I separated most of the code to a new function because I want to use it for the optimized part 2 while reusing a memmem:Finder, instead of recreating it every call.

This version is a little faster:

Day3 - Part1/naive      time:   [16.659 µs 16.829 µs 17.000 µs]
Day3 - Part1/memchr     time:   [13.697 µs 13.743 µs 13.789 µs]

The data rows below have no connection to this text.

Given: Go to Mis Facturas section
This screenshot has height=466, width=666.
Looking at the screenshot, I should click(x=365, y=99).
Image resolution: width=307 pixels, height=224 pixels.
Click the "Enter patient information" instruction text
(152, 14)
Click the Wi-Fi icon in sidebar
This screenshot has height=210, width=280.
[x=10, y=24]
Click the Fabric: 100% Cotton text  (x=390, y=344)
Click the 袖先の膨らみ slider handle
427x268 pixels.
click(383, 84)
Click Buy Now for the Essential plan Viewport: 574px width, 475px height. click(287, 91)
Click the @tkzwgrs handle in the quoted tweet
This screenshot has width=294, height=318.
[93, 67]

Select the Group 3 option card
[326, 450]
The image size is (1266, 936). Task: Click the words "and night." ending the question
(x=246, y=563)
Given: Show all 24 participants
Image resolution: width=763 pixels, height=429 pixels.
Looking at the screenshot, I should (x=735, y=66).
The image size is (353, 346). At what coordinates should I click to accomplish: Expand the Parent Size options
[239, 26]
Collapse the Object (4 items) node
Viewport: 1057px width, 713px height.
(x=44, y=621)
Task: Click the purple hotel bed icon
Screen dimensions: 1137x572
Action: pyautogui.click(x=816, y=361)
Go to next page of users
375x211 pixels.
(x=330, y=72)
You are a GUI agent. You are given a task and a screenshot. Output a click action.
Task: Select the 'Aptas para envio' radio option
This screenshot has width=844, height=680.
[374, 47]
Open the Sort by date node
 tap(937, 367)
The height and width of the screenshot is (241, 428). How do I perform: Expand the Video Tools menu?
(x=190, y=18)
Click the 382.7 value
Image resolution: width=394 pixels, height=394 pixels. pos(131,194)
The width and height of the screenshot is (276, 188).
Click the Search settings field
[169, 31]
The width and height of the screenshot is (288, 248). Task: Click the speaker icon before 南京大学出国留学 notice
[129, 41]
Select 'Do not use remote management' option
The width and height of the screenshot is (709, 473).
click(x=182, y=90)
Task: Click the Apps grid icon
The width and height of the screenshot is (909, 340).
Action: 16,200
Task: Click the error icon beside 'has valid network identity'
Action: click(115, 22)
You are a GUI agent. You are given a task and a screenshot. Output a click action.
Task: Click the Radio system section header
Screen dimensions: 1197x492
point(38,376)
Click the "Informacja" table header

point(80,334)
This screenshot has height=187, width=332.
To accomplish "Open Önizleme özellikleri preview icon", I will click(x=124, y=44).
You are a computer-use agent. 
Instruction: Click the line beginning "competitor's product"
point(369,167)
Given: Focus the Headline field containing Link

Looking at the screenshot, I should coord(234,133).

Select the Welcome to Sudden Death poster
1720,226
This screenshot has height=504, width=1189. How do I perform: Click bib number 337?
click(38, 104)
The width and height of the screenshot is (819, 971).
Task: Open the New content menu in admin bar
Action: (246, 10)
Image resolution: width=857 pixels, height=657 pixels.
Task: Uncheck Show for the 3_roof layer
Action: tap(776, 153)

Now it’s time to optimize part 2:

Rewriting Part 2

This algorithm is very different from the original one.
This time I am parsing mul instructions in chunks between do() and don't() instructions, the general steps are:

Find the next don't()
Execute muls until the found don't
Find the next do() and skip to just after it.
Repeat

RUST

pub fn part2_memchr(mut input: &[u8]) -> u32 {
    const DO_SIZE: usize = 4;
    const DONT_SIZE: usize = 7;
    let mut sum = 0u32;
    let mul_finder = Finder::new("mul(");
    let do_finder = Finder::new("do()");
    let dont_finder = Finder::new("don't()");
    loop {
        match dont_finder.find(input) {
            Some(dont_idx) => {
                let (s, _) = sum_muls(&input[..dont_idx], &mul_finder);
                sum += s;
                let remainder = &input[DONT_SIZE + dont_idx..];
                match do_finder.find(remainder) {
                    Some(do_idx) => input = &remainder[DO_SIZE + do_idx..],
                    None => return sum,
                }
            }
            None => {
                let (s, _) = sum_muls(input, &mul_finder);
                sum += s;
                return sum;
            }
        }
    }
}

This algorithm does read every byte in the do sections twice, but turns out it’s worth it:

Day3 - Part2/backwards  time:   [21.745 µs 21.805 µs 21.888 µs]
Day3 - Part2/memchr     time:   [8.4004 µs 8.4154 µs 8.4331 µs]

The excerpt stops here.